The most important stop condition is no progress. A model can produce text forever. That does not mean it is helping.

function detectProgress(before, after):
if checkedTaskCount(after.board) > checkedTaskCount(before.board):
return true

if visibleArtifactsChanged(before, after):
return true

return false

if detectProgress(before, after):
stallCount = 0
else:
stallCount += 1

if stallCount >= limit:
insertHumanTask("The loop stopped because no progress was detected.")
stop("blocked_by_human")

This is one of the places where the harness becomes humane. It does not let the user discover waste after the fact. It stops and asks for a decision.

7. Human Handoff Should Be Built In

For non-technical users, “the AI got stuck” should not mean “the system is broken”.

It should mean:

The current task needs your decision.
Here is what happened.
Here are the options.
Here is the smallest thing you need to answer.

The harness can represent that as a human task:

- [ ] HUMAN: Choose whether the homepage should emphasize speed or trust.
- [ ] Rewrite the homepage based on that decision.

This makes the human part explicit. It also prevents the agent from pretending it can solve a product decision that belongs to the user.

I like this because it respects both sides. The AI can widen the option space. The human still chooses direction.

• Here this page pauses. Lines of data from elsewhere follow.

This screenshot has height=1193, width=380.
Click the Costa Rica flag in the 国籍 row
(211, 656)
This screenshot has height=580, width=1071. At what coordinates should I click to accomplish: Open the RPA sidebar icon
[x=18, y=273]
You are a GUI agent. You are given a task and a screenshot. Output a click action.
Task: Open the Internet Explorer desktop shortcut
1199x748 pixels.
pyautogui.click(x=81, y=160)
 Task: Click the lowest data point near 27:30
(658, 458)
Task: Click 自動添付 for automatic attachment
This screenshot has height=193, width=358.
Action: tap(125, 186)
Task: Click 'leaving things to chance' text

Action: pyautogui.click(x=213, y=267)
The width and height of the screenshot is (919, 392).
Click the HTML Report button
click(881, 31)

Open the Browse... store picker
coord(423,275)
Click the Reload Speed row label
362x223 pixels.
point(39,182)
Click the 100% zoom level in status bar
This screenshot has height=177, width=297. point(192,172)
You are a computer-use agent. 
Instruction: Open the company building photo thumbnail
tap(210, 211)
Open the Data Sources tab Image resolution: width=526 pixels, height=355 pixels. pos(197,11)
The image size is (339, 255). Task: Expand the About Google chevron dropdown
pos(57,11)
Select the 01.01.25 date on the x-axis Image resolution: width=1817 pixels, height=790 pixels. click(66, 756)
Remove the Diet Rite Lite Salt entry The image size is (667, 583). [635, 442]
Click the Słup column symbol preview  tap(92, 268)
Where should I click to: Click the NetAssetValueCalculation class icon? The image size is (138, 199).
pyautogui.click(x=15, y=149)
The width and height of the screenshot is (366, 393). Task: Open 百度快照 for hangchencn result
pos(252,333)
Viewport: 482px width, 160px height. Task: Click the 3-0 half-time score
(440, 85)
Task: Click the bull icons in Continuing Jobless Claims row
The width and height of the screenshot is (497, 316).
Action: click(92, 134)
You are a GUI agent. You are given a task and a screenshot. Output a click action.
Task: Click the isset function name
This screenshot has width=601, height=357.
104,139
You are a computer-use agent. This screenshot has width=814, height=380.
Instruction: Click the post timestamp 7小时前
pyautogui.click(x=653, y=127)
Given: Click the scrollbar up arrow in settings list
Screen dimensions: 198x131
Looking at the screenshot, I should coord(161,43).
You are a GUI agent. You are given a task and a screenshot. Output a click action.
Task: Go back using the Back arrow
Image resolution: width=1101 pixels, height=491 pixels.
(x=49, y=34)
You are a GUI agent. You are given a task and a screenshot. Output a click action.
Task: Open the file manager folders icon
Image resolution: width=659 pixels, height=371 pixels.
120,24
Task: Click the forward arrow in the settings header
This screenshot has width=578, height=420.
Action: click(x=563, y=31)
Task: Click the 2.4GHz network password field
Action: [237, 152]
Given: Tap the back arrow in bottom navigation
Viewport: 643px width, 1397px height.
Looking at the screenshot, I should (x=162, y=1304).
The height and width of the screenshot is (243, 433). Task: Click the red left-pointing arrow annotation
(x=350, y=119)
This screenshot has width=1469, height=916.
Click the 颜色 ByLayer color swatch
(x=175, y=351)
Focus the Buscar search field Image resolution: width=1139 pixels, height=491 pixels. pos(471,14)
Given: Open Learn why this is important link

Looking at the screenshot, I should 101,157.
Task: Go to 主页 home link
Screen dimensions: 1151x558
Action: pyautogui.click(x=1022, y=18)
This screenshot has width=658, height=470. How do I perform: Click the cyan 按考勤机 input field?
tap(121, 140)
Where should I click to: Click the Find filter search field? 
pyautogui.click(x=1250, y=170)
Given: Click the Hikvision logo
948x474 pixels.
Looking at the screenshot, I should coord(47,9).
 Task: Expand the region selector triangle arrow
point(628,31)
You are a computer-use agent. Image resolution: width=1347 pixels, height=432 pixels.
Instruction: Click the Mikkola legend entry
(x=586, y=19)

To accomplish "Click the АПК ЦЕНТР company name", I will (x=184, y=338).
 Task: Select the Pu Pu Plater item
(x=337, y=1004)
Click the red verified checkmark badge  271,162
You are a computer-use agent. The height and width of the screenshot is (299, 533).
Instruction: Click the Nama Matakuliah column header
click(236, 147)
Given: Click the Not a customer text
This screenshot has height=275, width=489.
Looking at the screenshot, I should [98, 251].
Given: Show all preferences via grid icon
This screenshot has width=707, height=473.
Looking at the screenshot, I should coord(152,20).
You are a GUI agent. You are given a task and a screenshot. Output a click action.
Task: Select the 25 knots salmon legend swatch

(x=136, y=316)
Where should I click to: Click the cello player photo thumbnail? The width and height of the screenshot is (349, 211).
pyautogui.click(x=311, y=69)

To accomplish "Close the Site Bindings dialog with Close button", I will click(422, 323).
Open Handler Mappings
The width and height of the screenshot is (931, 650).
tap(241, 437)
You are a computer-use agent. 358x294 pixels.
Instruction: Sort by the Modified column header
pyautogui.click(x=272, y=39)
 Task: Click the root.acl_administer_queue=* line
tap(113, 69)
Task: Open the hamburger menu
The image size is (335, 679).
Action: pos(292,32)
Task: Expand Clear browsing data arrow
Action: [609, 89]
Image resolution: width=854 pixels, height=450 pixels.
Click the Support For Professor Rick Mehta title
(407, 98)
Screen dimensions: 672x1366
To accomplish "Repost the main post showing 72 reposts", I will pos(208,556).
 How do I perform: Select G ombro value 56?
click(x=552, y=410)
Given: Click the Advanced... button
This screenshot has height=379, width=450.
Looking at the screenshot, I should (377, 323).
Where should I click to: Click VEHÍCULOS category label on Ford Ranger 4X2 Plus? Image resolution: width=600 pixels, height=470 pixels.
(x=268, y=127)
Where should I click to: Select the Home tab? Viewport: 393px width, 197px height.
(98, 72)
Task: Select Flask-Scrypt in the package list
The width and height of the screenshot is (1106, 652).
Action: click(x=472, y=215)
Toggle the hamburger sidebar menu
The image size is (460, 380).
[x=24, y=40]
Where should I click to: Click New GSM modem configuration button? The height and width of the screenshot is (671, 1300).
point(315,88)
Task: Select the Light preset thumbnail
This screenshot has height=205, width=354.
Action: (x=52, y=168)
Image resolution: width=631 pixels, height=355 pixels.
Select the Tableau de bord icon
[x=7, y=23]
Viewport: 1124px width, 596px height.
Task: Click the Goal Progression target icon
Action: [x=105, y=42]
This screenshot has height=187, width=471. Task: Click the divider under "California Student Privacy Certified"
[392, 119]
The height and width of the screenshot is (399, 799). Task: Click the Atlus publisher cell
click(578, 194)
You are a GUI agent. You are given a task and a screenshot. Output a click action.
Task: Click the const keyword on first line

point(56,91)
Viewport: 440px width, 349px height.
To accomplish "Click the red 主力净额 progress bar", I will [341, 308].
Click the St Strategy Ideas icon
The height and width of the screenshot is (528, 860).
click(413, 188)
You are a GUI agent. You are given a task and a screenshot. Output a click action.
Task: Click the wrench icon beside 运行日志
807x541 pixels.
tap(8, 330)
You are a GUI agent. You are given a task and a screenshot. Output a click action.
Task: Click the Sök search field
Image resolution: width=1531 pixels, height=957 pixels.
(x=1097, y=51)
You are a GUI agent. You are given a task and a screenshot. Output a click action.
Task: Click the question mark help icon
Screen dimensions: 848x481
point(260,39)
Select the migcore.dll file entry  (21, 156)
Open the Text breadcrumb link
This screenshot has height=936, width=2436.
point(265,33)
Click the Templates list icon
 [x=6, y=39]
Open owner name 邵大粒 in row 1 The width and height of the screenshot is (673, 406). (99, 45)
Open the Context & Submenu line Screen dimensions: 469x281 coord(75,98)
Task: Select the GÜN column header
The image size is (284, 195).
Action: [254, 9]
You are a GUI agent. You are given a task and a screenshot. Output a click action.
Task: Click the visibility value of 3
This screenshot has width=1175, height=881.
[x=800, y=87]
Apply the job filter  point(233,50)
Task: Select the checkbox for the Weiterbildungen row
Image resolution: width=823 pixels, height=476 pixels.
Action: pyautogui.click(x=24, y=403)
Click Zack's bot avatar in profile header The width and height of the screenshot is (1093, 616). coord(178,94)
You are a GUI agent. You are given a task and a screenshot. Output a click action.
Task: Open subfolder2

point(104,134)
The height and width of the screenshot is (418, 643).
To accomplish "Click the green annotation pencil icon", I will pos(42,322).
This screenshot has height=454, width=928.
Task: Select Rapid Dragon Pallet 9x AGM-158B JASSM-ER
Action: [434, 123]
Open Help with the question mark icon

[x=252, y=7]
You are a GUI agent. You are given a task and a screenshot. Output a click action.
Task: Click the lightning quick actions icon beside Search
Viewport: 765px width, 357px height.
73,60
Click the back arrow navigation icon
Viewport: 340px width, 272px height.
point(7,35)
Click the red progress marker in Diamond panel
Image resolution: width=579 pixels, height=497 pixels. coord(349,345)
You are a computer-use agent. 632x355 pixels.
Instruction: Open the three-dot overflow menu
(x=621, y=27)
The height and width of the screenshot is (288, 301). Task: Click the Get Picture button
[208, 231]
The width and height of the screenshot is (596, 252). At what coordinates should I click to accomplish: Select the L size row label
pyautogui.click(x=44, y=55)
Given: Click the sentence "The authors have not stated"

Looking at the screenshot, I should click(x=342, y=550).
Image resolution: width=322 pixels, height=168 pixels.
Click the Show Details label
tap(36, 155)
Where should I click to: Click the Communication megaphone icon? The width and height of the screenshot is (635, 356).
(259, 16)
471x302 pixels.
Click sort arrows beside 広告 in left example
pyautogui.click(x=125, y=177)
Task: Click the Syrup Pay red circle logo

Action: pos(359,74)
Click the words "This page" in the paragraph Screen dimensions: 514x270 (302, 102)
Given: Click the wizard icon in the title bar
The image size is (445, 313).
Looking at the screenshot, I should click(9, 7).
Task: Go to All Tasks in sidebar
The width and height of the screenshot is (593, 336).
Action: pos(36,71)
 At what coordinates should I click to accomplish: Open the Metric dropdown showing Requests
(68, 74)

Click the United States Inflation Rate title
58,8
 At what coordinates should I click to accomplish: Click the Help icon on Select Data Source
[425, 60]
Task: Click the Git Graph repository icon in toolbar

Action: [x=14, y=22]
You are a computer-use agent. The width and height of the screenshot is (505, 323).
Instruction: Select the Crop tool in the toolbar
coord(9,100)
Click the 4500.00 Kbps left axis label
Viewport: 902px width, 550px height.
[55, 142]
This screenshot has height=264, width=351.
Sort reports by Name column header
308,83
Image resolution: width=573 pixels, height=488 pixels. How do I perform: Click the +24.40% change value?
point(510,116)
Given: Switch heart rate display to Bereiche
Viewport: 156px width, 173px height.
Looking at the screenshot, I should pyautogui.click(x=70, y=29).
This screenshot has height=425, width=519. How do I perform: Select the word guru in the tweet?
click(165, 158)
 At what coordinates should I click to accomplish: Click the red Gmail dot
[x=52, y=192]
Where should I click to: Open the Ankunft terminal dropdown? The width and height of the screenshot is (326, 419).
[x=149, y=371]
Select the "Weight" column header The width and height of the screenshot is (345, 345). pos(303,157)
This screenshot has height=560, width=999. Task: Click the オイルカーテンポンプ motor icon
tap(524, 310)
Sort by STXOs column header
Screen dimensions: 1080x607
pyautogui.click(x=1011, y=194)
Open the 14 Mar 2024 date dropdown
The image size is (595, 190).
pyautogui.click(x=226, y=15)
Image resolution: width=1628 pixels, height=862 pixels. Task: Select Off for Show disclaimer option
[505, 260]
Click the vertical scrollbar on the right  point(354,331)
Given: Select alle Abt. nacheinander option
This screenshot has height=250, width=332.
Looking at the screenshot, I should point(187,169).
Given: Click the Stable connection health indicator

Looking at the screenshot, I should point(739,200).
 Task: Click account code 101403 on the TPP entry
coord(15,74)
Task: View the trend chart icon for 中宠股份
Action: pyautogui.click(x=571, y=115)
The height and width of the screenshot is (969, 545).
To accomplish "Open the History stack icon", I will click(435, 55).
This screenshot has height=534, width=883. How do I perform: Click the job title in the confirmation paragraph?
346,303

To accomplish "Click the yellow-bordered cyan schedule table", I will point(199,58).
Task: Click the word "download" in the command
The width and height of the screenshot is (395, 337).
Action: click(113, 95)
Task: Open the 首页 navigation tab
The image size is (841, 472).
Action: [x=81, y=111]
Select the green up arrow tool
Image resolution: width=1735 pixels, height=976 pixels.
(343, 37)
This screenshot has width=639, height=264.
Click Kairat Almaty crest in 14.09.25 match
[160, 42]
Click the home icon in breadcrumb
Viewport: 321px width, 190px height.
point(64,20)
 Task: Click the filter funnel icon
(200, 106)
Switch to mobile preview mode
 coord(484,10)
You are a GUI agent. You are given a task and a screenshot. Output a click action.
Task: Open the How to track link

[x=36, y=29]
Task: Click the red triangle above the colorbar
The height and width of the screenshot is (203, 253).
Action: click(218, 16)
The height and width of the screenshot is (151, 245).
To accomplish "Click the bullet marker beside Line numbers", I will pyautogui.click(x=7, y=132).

8. Evidence Matters More Than Transcript Volume

A full transcript is often too much. A useful evidence trail is smaller and more structured.

For each round, I want to know:

  • which task was active
  • what input was given to the agent
  • what the agent produced
  • what changed
  • whether the task was marked done
  • whether there was an error
  • what the next handoff should say

Pseudocode:

roundRecord = {
taskId,
roundNumber,
startedAt,
finishedAt,
resultState,
changedArtifacts,
summary,
error,
nextAction
}

The user should not have to read every raw event. But the harness should keep enough evidence that a future user, maintainer, or agent can reconstruct the work.

This is another way AI expands cognition: it leaves behind a map, not just an answer.

9. Provider Choice Should Be Replaceable

Different AI tools are good at different things. A harness should avoid hard-wiring itself to one provider’s personality.

The interface can be simple:

interface Provider:
checkAvailable()
runOnce(prompt, outputTarget)
collectEvidence()
diagnoseFailure()

The loop does not need to know whether the provider is Claude, Codex, Gemini, or something else. It only needs a consistent contract:

prompt in
events out
evidence copied
failure diagnosed

For non-technical users, provider choice should feel like selecting an engine, not rewriting the workflow.

10. Keep the Deployment Shape Small

If the harness is for non-technical users, installation matters.

The smaller the runtime shape, the easier it is to trust:

  • one local folder
  • one task file
  • one prompt file
  • one private config file
  • one run command
  • one status command
  • one watch command

The mental model should fit in a sentence:

Put the harness in a workspace, write tasks, choose a provider, run the loop, watch progress, answer HUMAN tasks when needed.

That is still not “no learning”. But it is learnable.

Current Rule

For a human-facing AI harness, my rule is:

make AI work inspectable enough for non-technical supervision

The goal is not to hide the machine. The goal is to give people a bigger and calmer surface for thought: tasks, rounds, evidence, stop reasons, and human decisions in the same frame.